Cerro os punhos quando a mulher branca como a neve e com desenhos florais pelo corpo, Victoria, tira mais um pelo da minha sobrancelha. Podia jurar que ela parecia uma criatura dos contos populares que ouvíamos quando criança cujo nome não lembro. Suas orelhas eram alongadas na hélice, formando uma ponta triangular. Ela não era albina, não aparentava ser, mas a pele era branca demais para alguém humano. Se é que ela ainda era humana.

Os caras são intolerantes quanto às minhas reclamações. Toda vez que eu mordo os lábios ou faço cara feia para a incompetência deles em zelar pelo meu bem-estar eles dizem que minhas ações eram depreciativas. A branquela faz um monólogo incessante sobre o quanto os tributos nunca valorizavam o trabalho deles enquanto arrumava meu rosto.

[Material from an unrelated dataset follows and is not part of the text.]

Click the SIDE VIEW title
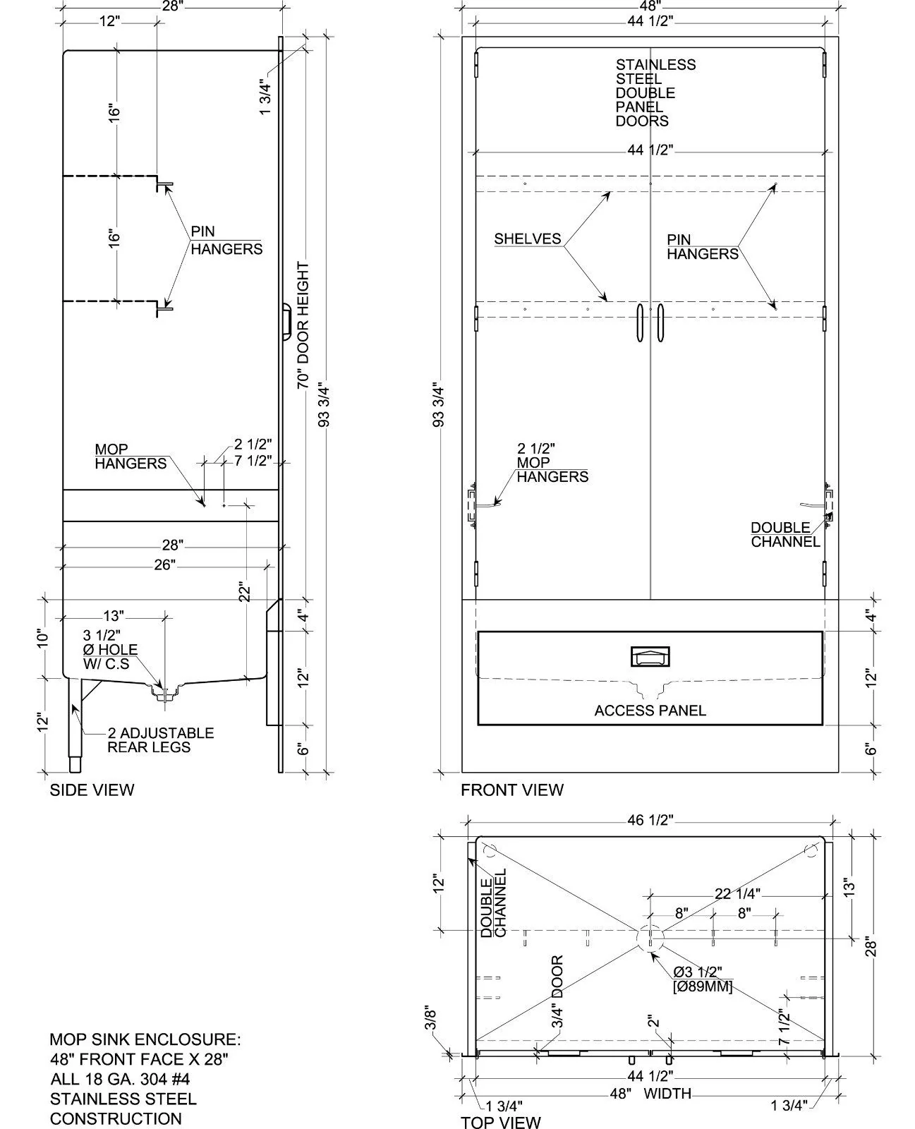pyautogui.click(x=92, y=790)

— Se eles tivessem o bom senso de entender o quanto eu dedico meu suor e meu sangue para fazer o meu melhor! — ela verbaliza de forma dramática com aquele sotaque sibilando de forma suave na pronuncia das palavras. Esperei que ela virasse para não ver meu revirar de olhos.

— Essa gente não sabe o que é estética — murmura o homem que trabalha na esfoliação do meu pé, seja lá o que for isso. Narciso era seu nome, pelo que me lembro. — E não entendem nada de moda.

Fico me perguntando o que se passava dentro da cabeça dessas pessoas. Será que eles conheciam a realidade da vida fora da Capital? Será que pensavam em mim como uma pessoa como eles? Provavelmente não. Eles me tratam como um animal selvagem, um ser anormal e não pensante — sendo que eles eram os verdadeiros ignorantes ali. Sinto-me uma carne sendo salgada para ser exibida na vitrine de um açougue. É atordoante. Eu mal consigo olhar para mim ao lembrar que eu estou somente de roupa íntima diante de três estranhos completamente malucos.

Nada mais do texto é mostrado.